The merits of this application consist in the inquiry whether the plaintiff was induced to sign the satisfaction by fraud.

Independent of those cases of implied or constructive fraud which arise out of a breach of duty, trust or confidence presumed from the relations existing between the parties, fraud consists of the conjunction of wrong and injury. Fraud in this sense always implies artifice, deceit, and injury resulting therefrom. The complaining party must show that a deception was practiced—a false representation of a material fact, made with knowledge of its falsity, and that he, being ignorant of its falsity and believing it to be true, was induced to act upon it. Big. on Fraud 3. If a party having knowledge of the fraud settles the matter in relation to which the fraud was committed, and releases the person who defrauded him, he can have no relief either at law or in equity. Parsons v. Hughes, 9 Paige 591; Adams v. Sage, 28 N. Y. 103 ; Baker v. Spencer, 47 Id. 562; 1 Story Eq., §§ 202, 203.

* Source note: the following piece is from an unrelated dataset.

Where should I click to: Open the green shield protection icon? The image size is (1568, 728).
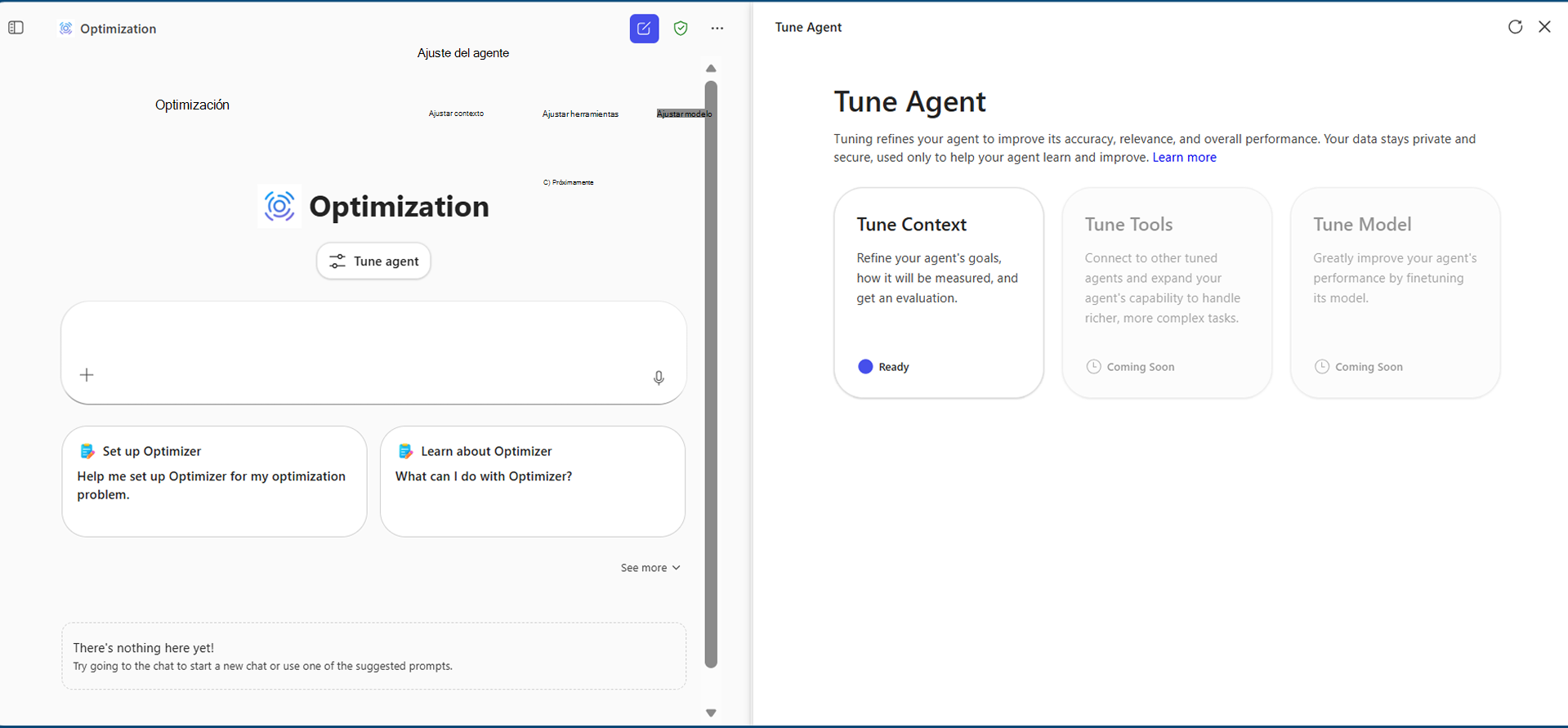click(681, 29)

The defendant testified that he had a number of interviews with the plaintiff before she consented to cancel the judgment, in each of which he represented that he had nothing; that he felt it to be his duty to protect his family, and had nothing of his own to give her. This testimony is equivocal in import. Coupled with a positive assertion of the defendant that he had .nothing to pay with, what he said would naturally imply that his duty to his family had reference to future acquisitions of property. It certainly will not call for the inference that he made the plaintiff acquainted with the fraud [176]*176he had committed in putting away his property, that with knowledge of the facts she might condone the fraud.

The plaintiff testified that she first learned that the defendant had transferred his property to his wife about two or three months before she was examined as a witness. She was examined as a witness in June, 1881, and the rule to show cause was obtained May 12th, 1881.

The plaintiff’s testimony is confirmed by that of Mr. Shafer, her attorney. He testified that, in obedience to the plaintiff’s instructions, he met the defendant in New York city by appointment, and endeavored to pursuade him to settle the judgment by paying part of the, debt, and that the defendant declined to do so upon the ground that he had nothing to pay with—that he could not even pay the costs of the suit. The conduct of the attorney would be inexplicable in accepting the small sum of $50 in settlement if he or his client had knowledge of the property which the defendant had transferred in fraud of creditors, which might be reached in satisfaction of the judgment.

I think there is no reason for denying the plaintiff relief on the ground that she executed the satisfaction-piece with knowledge of the defendant’s prior fraudulent conduct, and that the Satisfaction entered on the record should be vacated, with costs.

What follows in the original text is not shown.